The Horned Frogs, coming off an overtime loss to Kansas State in the Big 12 championship game, exceeded their 6th-in-the-nation scoring average of 40.3 points and were closing in on 500 yards with 8 minutes still on the clock. Michigan gave up 38 more points and 200+ more yards than their averages, which ranked 4th and 3rd in the country entering the game.
Michigan’s first-half bumbling
Michigan couldn’t overcome its rough first half. Receiver Roman Wilson left the game briefly after making the team’s first catch of the day, and a few plays later a trick play failed miserably on a 4th-and-goal from the 2. After the defense forced a 3-and-out, McCarthy threw a pick-6, with Bud Clark stepping in front of an out-route and taking the ball 41 yards to the house.

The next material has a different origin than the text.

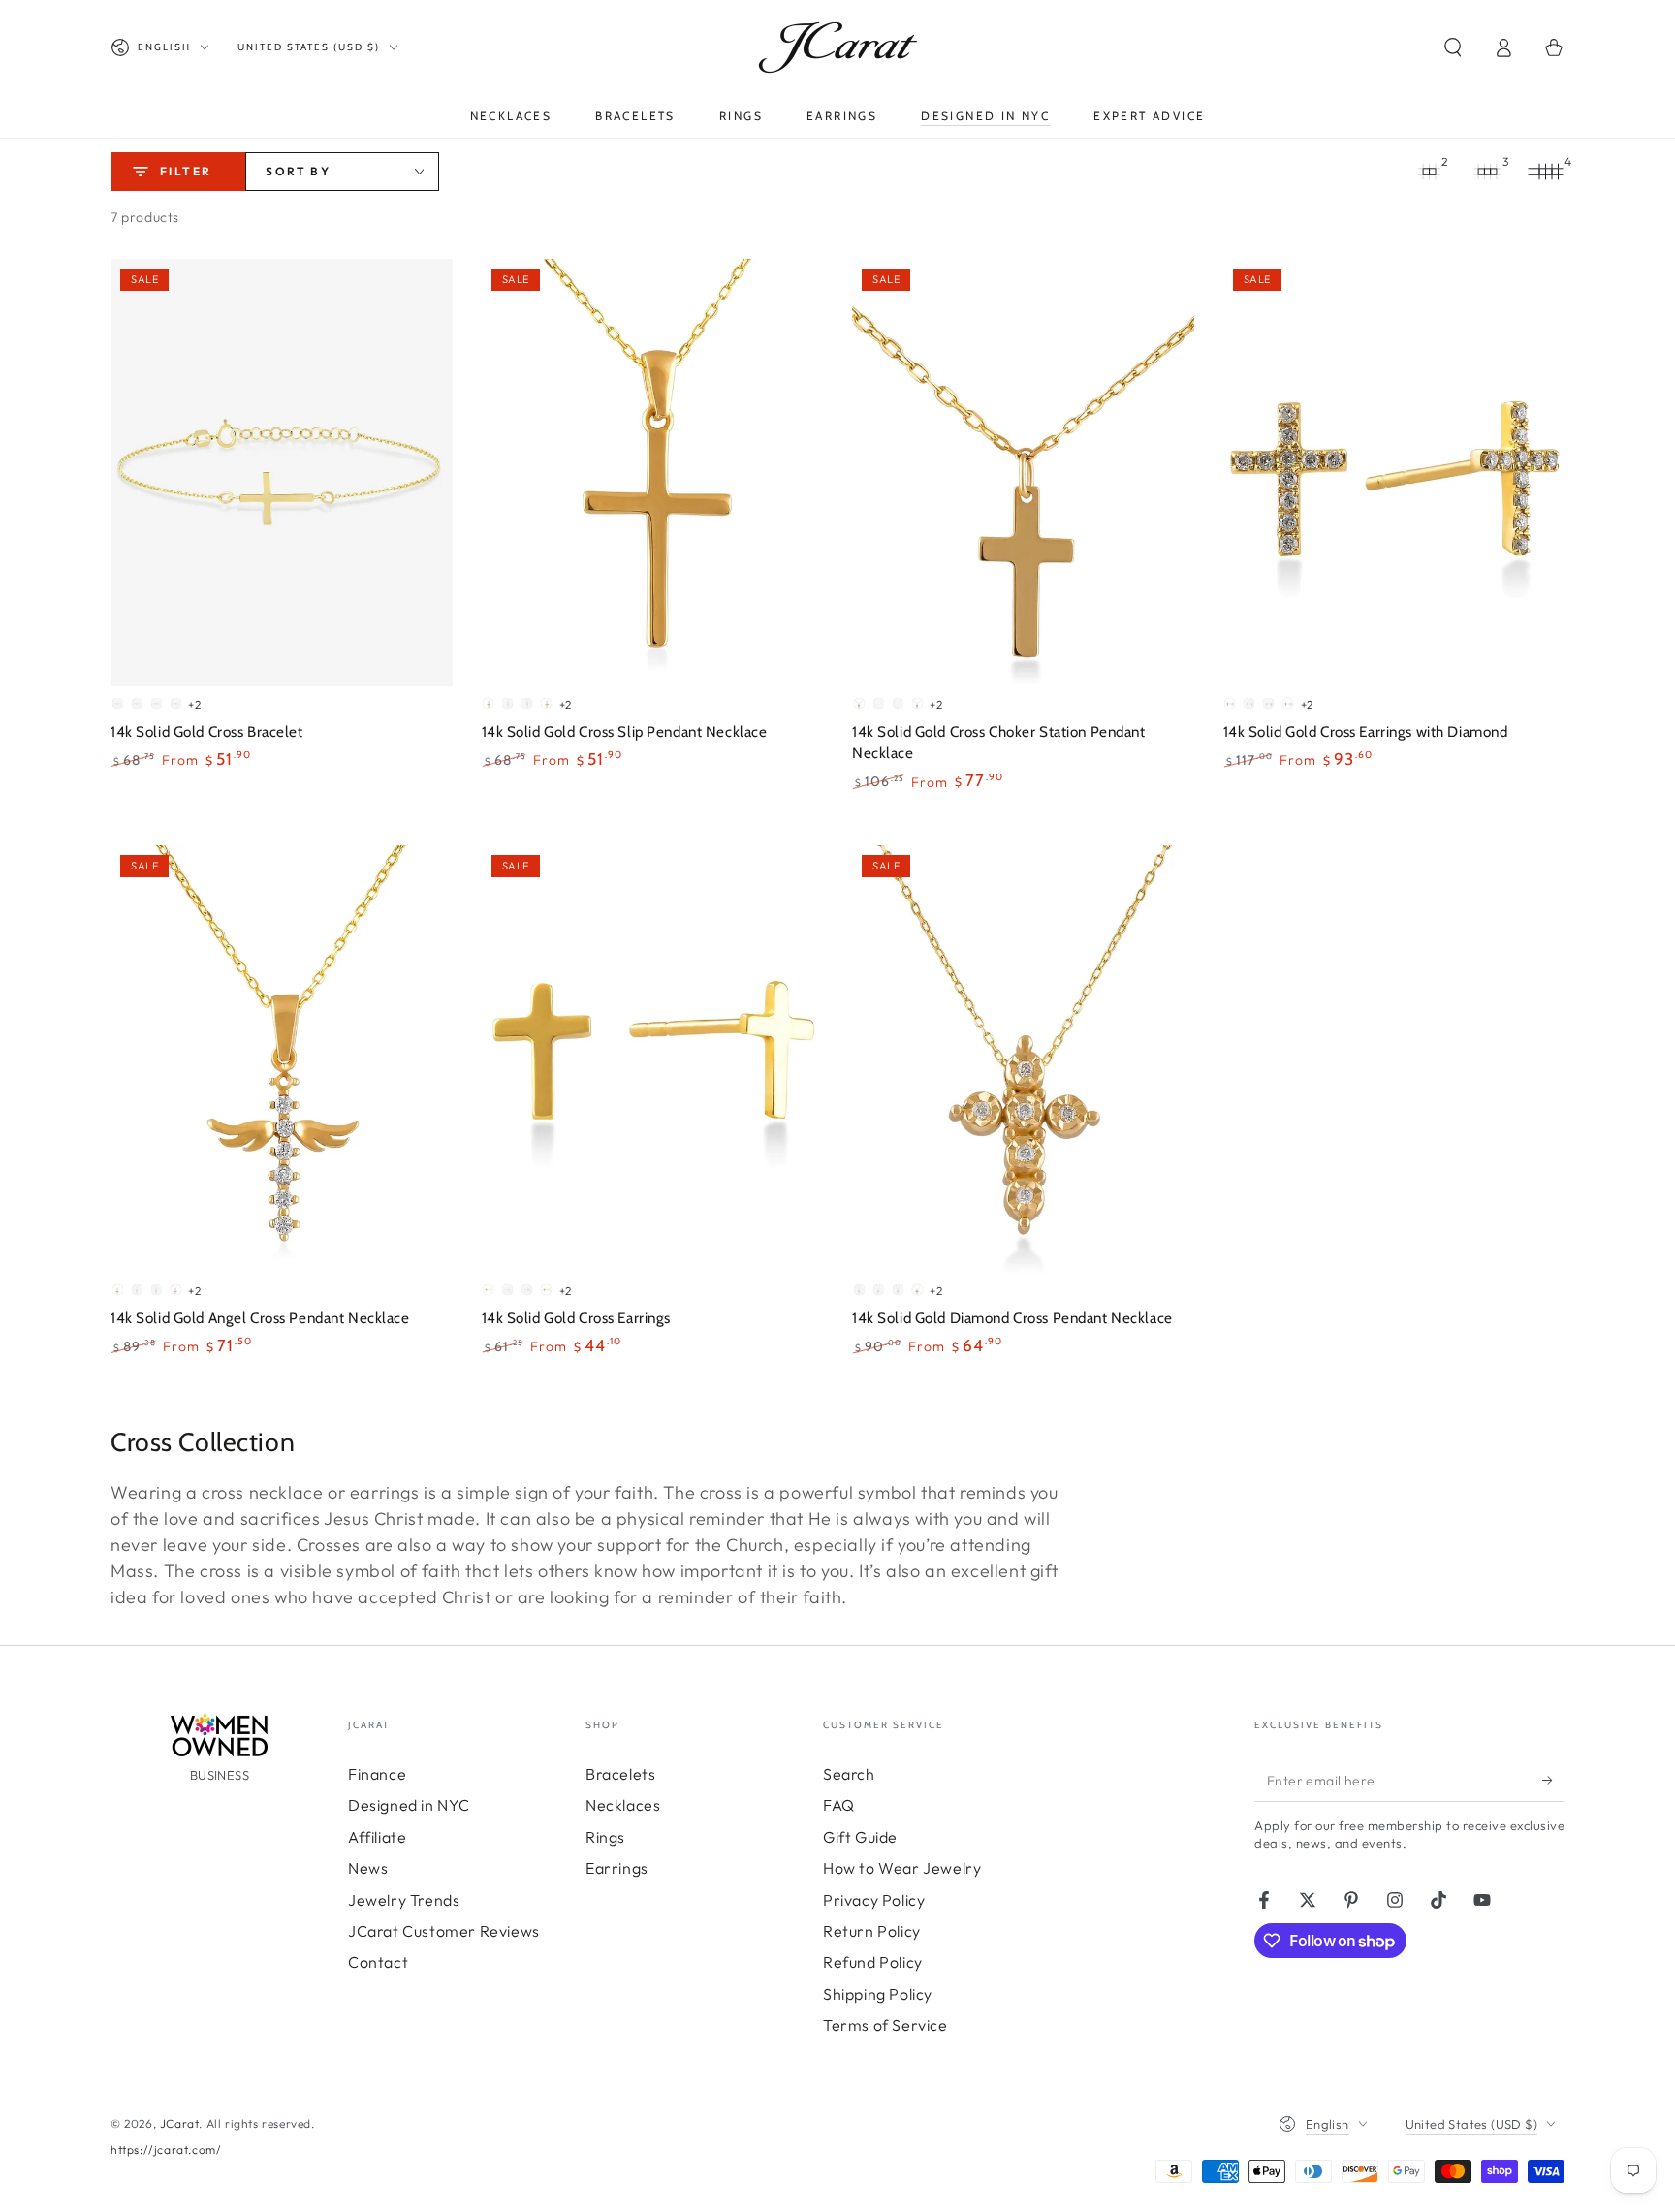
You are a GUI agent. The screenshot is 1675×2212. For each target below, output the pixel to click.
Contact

The momentum swing continued with TCU’s defense forcing a 3-and-out, and then star RB Kendre Miller scooting 14 yards for the Frogs’ 1st first down. Suddenly on its heels, Michigan’s defense then ceded a rushing first down to Duggan followed by 21-yard completion.
Riding a surge of confidence, Duggan completed 4 straight passes and finished a 12-play, 76-yard drive with a 1-yard run to put the Frogs up 14-0. Duggan went 4-5 for 38 yards and ran 4 times for 17 yards on the march.
Meanwhile, Michigan blew a 1st-and-goal from inside the 1, with McCarthy and reserve RB Kalel Mullings mishandling an exchange that led to TCU recovering a fumble in the end zone. Like the failed “Philly Special” reverse play on UM’s first drive, the play not only meant no points but kept TCU from being backed up against its own goal line. Both were questionable play calls. On the first, Michigan chose to run side-to-side and try to spring McCarthy free as a receiver. With McCarthy covered, the play lost 7 yards. On the second, trying a quick handoff to the inexperienced Mullings backfired when a sneak or going to Edwards for 18 inches would have made more sense.
A couple possessions later, Duggan marched his team 83 yards on 10 plays, capping the drive with a 6-yard touchdown pass to Taye Barber for a 21-3 lead. At that point, the time of possession was almost even, and Michigan’s defense seemed winded and on its heels.
Even when it got a break, Michigan couldn’t cash in. Junior Colson deflected a pass that was subsequently picked off by Rod Moore. McCarthy hit Wilson (back from his injury scare) for 50 yards. But the Mullings/McCarthy fumble followed on the next play.
The momentum swing jump-started TCU’s defense too. After Edwards went straight up the gut for 53 yards on the first play of the game, the Frogs started finding clean lanes into the backfield on run and pass blitzes. Linebacker Dee Winters, in particular, wreaked havoc, making 2 tackles for losses.
It took a 59-yard field goal by Jake Moody on the final play of the half to get Michigan within 21-6 and give it a little oomph going into the break.
On its first drive of the second half, Michigan again moved the ball but stalled in the red zone, settling for a 21-yard field goal. Edwards had 91 rushing yards at that point, but the rest of the team had minus-17.
TCU first-year coach Sonny Dykes and first-year defensive coordinator Joseph Gillespie seemed to have figured something out that none of UM’s 13 previous opponents this season could not.